I have been thinking a great deal lately about the studio where I took ballet lessons as a young girl. I was brought up on videocassettes of Swan Lake and The Nutcracker, and these I adored. The elegance of the dance, by which the dancers were made to seem weightless, as if nothing but their will to remain kept them tied to the earth, absorbed me—I loved this hazy world of chiffon, and organza, and tulle.
Imagine, then, my infant shock when I first arrived at the studio. It was in a low, modern building, with wide thin windows that looked like a pair of eyes narrowed with suspicion. And the studio itself—so ugly, so bare! It was impossible under these fluorescents to picture oneself on a lake of dreams, or surrounded by dancing confections. Then there was not a scrap of chiffon in sight—we wore leotards and ugly pigskin slippers. Everywhere was the smell of sweat, and the evidence of human exertion.

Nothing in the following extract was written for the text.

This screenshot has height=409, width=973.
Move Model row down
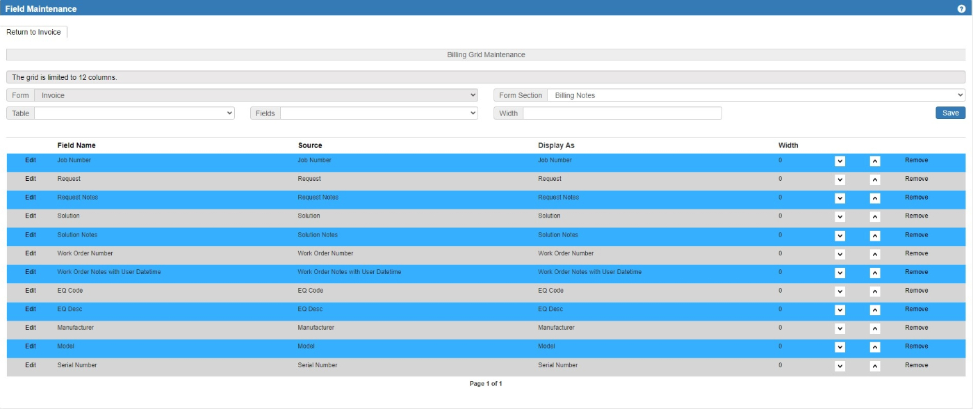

I had a vehement reaction against this place, which seemed to me so brutal, and so far from the gauzy world in the videocassettes. Yet now I remember the studio with fondness. It was my first lesson in the foundation of art, the absolute necessity of ugliness in the pursuit of beauty. Without tedious, repetitive lessons in a bare studio there can be no Giselle. Likewise without persistent clumsy attempts and many hours struggling, head splitting, to comprehend language, there can be no stories, no poetry, no drama. Beneath every Vermeer there are plans as plain and workmanlike as those drawn up for the foundation of a house.
This process, this becoming, which I once found so brutal, I now love with the same ferocity and identification that Cathy declares for Heathcliff in Wuthering Heights. It comprises “the eternal rocks beneath: a source of little visible delight, but necessary”.